Key Feature 4: Identify wounds at high risk of infection (ex: puncture wounds, some bites, some contaminated wounds), and do not close them.
Skill: Clinical Reasoning, Selectivity
Phase: Hypothesis generation, Treatment
Key Feature 5: When repairing lacerations in children, ensure appropriate analgesia (ex: topical anesthesia) and/or sedation (ex: procedural sedation) to avoid physical restraints.
Skill: Clinical Reasoning
Key Feature 6: When repairing a laceration, allow for and take adequate time to use techniques that will achieve good cosmetic results (ex: layer closure, revision if necessary, use of regional rather than local anesthesia).
Skill: Clinical Reasoning
A few days ago, a kiddo came into the children's ED with scalp lacerations from an eagle attack! He was in a lot of pain, but the reassurance of having his parents next to him appeared to be a major analgesic. We also injected the area surrounding the laceration with local anesthesia. We then proceeded to irrigate the wound (there was no visible debris and so only moderate quantities of fluid and pressure was needed, and in this healthy child without risk increased risk factors for infection, we did not need to use sterile solution). There was no devitalised tissue so debridement was not needed. Once clean and frozen, with his parents holding both of his hands, my attending and I put his scalp back together with staples.

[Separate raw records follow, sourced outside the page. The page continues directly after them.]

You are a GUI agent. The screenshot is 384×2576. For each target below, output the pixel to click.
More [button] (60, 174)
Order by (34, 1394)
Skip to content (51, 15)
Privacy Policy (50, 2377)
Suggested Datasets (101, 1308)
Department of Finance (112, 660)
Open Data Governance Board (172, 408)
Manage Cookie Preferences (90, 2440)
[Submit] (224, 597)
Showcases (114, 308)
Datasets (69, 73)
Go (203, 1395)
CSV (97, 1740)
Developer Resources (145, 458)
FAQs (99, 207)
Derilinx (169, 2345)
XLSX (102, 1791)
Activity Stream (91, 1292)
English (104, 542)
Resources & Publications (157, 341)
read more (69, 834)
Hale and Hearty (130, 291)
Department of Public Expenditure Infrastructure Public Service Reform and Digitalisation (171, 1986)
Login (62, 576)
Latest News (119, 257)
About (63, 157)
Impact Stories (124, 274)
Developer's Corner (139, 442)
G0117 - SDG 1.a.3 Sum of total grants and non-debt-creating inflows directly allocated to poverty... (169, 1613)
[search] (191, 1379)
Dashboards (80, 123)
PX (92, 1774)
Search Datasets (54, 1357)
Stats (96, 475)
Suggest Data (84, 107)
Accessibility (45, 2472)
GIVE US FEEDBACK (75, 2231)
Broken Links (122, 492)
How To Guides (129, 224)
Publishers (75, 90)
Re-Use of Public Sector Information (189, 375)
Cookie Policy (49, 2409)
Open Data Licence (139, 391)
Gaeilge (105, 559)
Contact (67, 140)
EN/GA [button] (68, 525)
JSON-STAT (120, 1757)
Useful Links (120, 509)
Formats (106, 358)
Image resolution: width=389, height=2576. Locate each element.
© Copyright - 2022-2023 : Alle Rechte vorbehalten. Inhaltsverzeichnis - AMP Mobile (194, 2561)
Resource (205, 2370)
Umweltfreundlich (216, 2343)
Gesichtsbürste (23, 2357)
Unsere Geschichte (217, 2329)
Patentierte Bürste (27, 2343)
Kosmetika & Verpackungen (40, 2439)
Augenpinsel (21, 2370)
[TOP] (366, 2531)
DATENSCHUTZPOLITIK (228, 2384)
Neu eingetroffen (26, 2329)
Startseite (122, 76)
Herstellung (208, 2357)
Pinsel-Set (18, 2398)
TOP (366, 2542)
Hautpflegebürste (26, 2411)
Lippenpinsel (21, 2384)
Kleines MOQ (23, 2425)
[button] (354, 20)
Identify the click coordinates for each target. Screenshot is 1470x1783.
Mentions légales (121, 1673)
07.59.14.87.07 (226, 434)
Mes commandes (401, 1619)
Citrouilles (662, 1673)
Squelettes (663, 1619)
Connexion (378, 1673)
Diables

What wounds are at increased risk of infection, and what type of closure is warranted? According to the UpToDate article, "Minor wound preparation and irrigation" (2018), "The decision of whether to perform primary closure, allow a wound to heal by secondary intention, or perform a tertiary (ie, delayed primary) closure is dependent upon the age of the injury as well as the mechanism and degree of contamination. Absolute contraindications to wound closure are signs of inflammation (redness, warmth, swelling, pain). In the absence of these findings, the decision to close a wound must be made based upon clinical judgment."
Basically, primary closure is indicated unless a reason is found that puts the patient at increased risk of wound infection. Such factors include factors on history (mechanism of injury increasing risk of wound contamination, time from injury, patient risk factors [ex: advanced age, diabetes mellitus, renal impairment, poor nutrition, smoking, obesity, chronic steroid use]) or physical exam (location on body, degree of contamination, presence or possibility of foreign body). This patient with the eagle lacerations did not have risk factors on history or physical exam that suggested primary closure was contraindicated, and so we closed the lacerations to control bleeding and improve cosmesis.
Again, stay tuned for my future procedure posts on wound management, in which I will go through in more detail the reasons to opt for different wound closures more specifically, as well as technique to best promote healing and cosmesis. While it takes time to develop the skills of wound repair, and while it takes extra time during the procedure to ensure best results, as a cardiac surgeon once told me when he was operating, "Slow is smooth and smooth is fast." In other words, if you slow things down and work more deliberately, things tend to go smoother and ironically faster. There is less need for revising previous repairs, and the outcome tends to be much better.
The child with the eagle lacerations had two very supportive parents, and he was old enough to be able to understand how important it was to stay still despite pain while we injected the local anesthesia so we could do a good job cleaning and fixing his scalp wounds. He was a brave boy. Not all children and not all adult even will be able to be so "mind over matter." Once a minor wound is frozen, generally speaking, most patients will be able to tolerate the process of irrigation, debridement as needed, and wound closure. I will go through freezing options and how to administer them in a future procedural post. In some settings, local anesthesia may not suffice, and procedural sedation with the assistance of an anesthesiologist may be warranted to be able to properly provide wound care.